Construction on the proposed pipeline is anticipated to begin in Upshur County in April with the pipeline being placed in about 23 miles of Upshur County, running south of Buckhannon and Tallmansville.

The pipeline will be 42 inches running underground.

In November of last year, community liaison Mike Cozad said the county is expected to see an influx in people, noting an estimate of 400-500 construction workers.

That number has alarmed some about safety matters.

“We’ve addressed the concerns, I think, that folks have had through our meetings. We’ve actually through our office of emergency management have a plan in case there would be some sort of emergency associated with the pipeline — kind of an order of operations on how things would be handled,” explained Commission president Sam Nolte. “Hopefully that would never happen, but we feel like we’re prepared. We got that in place.”

Nolte commented the county’s emergency management are concerned about providing sufficient safety to workers and the community.

“Every meeting I’ve been in with them, they keep preaching safety,” he said.

With the concerns about living arrangements among the workers, Nolte said folks have set up mobile home parks to accommodate the pipeliners. He added he believes a lot of the hotels and motels have been booked up for a year or two.

“There’s definitely going to be a shortage and it’s a good thing, but at the same time for special events, weddings and homecoming, Strawberry Festival and other events that are associated with functions around the county, that’s going to be an inconvenience for that,” Nolte said. “It’s relatively short term.”

Having the pipeline placed correctly is a concern Nolte said he has received from the community.

“A pipeline of this size, people have had their concerns,” he said.

Late last year, Cozad approached the Upshur County School Board, saying the schools could see an increase in students because some workers will bring their families.

Superintendent Roy Wager said he doesn’t think the school system will see a huge influx of students.

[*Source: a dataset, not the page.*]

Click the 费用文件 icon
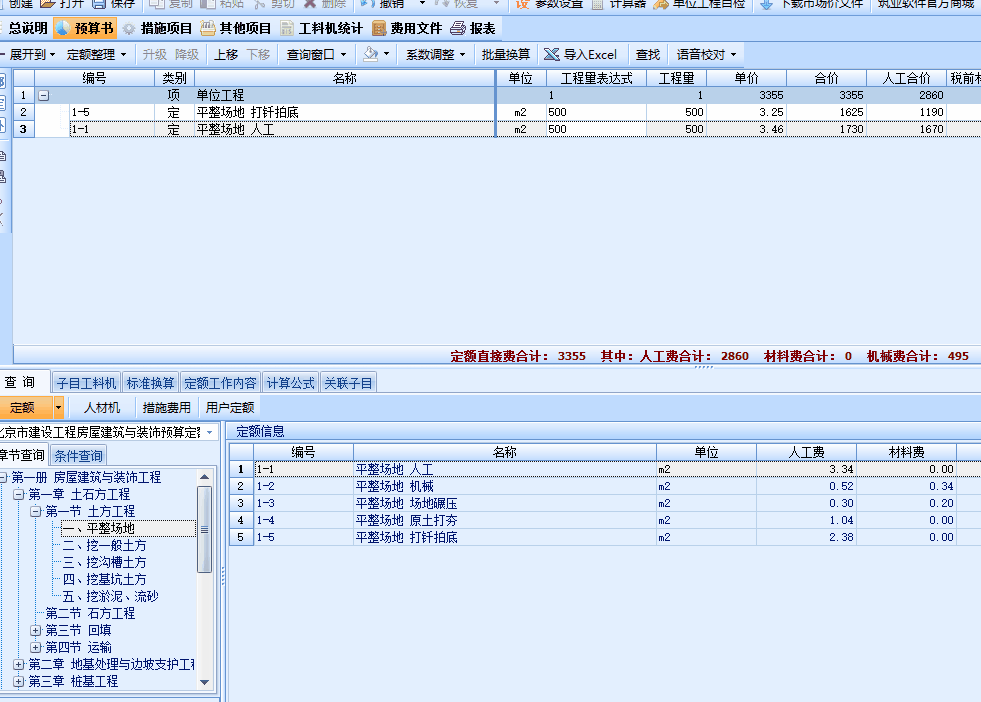 pyautogui.click(x=379, y=28)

“They said they’re going to be bringing in 500 people, but we don’t know if it’s going to be families or just workers,” he said.

However, Wager noted “it’d be a nice problem to have” if the school system did see an increase.

“It’s probably going to be more economic for the county with all these people coming in and spending money,” he said. “If we get students, we’ll deal with it and if they stay for two years that’s good for the school system. It gives us more students.”

Because construction will be occurring throughout the back roads of Upshur County, the safety of students and bus drivers has been a concern.

Wager said Cozad is supposed to sit down with the school board’s transportation director to discuss the best times for pipeliners to be maneuvering their vehicles.

“(Cozad) said they don’t want to interfere with our routes and everything,” he said. “Because it is going to create a lot of traffic.”

Wager said the small one-lane roads will be the real issue because “if they’re coming one way and we’re coming the other, they can’t pass each other.”

“On the main roads it’s not going to be a problem, but on those back roads when it’s only a one-lane road, somebody’s going to have to back up,” he said.

Wager commented it is a good thing ACP officials are wanting to work with the school board to provide adequate safety for students and drivers.

“If we have to question more, then we’ll bring them in and question them more,” he noted about the safety factors.